Grazie mille Connie Eyeland per il dotto contributo e per il link. L'ipotesi che _non vedere l'ora_ sia una contrazione di _non vedere che l'ora_ mi piace molto e mi sembra verosimile, tuttavia dopo una piccola ricerca in biblioteca mi pare non si sia supporto per questa origine.


La maggior parte dei dizionari, anche grandi (ad es. il Battaglia in 21 volumi e il De Mauro in 6) si limitano a riportare il significato dell'espressione senza discuterne l'origine. Due dizionari tuttavia danno qualche informazione in più; il primo è il Tommaseo-Bellini (circa 1865), che riporta:
Non veder l'ora, o Parer un'ora mille, o sim., che alcuna cosa segua; vale Aspettare con grande ansietà e impazienza l'avvenimento. Bocc. Nov. 9 g. 7. (C) Parendole ancora ogni ora mille, che con lui fosse. Segner. Pred. Pal. Ap. 8. 5. (M) Primieramente non ha nè anche pazienza di aspettare che maturino (i frutti) innanzi... tanto egli non vede l'ora.

(La seconda citatione dovrebbe essere tratta da: P. Paolo Segneri della compagnia di Gesù - Prediche dette nel Palazzo Apostolico, 1694)


Molto similmente il Cortellazzo-Zolli, Dizionario etimologico della lingua italiana (1989) dice:
_non vedere l'ora_ 'attendere con ansia un avvenimento previsto e gradito' (1546, P. Bembo; 1348-53, G. Boccaccio: "parendole ancora ogni ora mille".)

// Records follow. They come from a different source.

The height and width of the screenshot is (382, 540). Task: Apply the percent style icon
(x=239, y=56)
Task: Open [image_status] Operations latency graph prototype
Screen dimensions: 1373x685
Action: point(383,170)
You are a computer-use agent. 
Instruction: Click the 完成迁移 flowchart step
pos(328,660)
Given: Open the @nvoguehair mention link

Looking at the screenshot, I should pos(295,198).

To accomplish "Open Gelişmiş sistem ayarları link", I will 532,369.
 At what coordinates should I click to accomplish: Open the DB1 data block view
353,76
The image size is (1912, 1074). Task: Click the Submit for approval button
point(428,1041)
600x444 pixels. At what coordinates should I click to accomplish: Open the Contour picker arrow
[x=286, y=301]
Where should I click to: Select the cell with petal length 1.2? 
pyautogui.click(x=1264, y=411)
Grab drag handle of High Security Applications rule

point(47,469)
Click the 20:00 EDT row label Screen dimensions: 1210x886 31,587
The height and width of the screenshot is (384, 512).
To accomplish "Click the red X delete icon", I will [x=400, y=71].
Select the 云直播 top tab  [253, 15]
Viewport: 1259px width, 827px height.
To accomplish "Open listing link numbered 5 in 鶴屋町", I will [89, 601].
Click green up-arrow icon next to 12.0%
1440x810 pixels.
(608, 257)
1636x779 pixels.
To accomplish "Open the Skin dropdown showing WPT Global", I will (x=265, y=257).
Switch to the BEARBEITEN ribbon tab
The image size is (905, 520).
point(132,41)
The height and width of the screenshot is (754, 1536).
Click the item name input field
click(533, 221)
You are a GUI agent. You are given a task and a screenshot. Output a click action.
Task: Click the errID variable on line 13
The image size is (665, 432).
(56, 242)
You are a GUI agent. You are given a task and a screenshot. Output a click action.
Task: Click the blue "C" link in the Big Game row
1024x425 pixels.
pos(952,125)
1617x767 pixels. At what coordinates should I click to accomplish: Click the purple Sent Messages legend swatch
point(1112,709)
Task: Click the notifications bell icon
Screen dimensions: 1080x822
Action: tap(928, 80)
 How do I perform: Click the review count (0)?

Questi dizionari assimilano (senza tante spiegazioni) _non vedere l'ora_ all'idea che l'attesa sembri lunghissima, il linea con la spiegazione di dragonseven.


----------



## Connie Eyeland

Ciao, Lorenc.

La definizione del Tommaseo-Bellini è ripresa pari pari dal Vocabolario degli accademici della Crusca (di oltre un centinaio d'anni antecedente) che avevo riportato sopra, con link consultabile. 
Come dicevo anch'io sopra, quei dizionari confermano l'ipotesi di Dragon, perché equiparano l'espressione "_Non veder l'ora (che alcuna cosa segua)_" a "_Parere un'ora mille (che alcuna cosa segua)_".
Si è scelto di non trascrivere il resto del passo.